━━ DATA SHOWN

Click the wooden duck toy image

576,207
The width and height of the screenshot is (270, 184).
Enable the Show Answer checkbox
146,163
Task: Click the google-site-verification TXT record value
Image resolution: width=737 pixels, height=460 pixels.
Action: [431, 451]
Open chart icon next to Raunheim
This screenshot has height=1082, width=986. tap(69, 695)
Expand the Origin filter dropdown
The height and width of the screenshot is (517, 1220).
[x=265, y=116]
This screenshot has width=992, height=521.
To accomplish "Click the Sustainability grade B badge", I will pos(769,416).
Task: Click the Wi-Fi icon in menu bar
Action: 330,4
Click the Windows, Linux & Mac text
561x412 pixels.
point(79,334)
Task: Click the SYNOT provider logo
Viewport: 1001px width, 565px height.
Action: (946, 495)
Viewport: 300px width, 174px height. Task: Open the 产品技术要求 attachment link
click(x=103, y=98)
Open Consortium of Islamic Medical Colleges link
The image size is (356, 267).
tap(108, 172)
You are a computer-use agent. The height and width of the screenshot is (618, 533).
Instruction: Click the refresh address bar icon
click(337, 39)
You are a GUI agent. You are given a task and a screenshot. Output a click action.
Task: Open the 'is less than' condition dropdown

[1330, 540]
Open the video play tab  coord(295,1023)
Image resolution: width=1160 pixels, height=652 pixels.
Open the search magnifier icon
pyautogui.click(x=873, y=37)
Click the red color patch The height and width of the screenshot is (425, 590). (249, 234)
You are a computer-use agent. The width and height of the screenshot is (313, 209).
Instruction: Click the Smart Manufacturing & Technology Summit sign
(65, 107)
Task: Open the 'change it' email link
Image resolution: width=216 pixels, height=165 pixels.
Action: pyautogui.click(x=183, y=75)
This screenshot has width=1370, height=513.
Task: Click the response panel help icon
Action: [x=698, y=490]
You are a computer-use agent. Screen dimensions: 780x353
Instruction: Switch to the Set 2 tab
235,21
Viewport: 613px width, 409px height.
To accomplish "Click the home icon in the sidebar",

━━━━

EXERCISE INSTRUCTIONS> Everything from the line with "Click the red" through the last line of the entries is to be written out again, unchanged; nothing else belongs in the answer.

WRITTEN SOLUTION>
Click the red color patch The height and width of the screenshot is (425, 590). (249, 234)
You are a computer-use agent. The width and height of the screenshot is (313, 209).
Instruction: Click the Smart Manufacturing & Technology Summit sign
(65, 107)
Task: Open the 'change it' email link
Image resolution: width=216 pixels, height=165 pixels.
Action: pyautogui.click(x=183, y=75)
This screenshot has width=1370, height=513.
Task: Click the response panel help icon
Action: [x=698, y=490]
You are a computer-use agent. Screen dimensions: 780x353
Instruction: Switch to the Set 2 tab
235,21
Viewport: 613px width, 409px height.
To accomplish "Click the home icon in the sidebar",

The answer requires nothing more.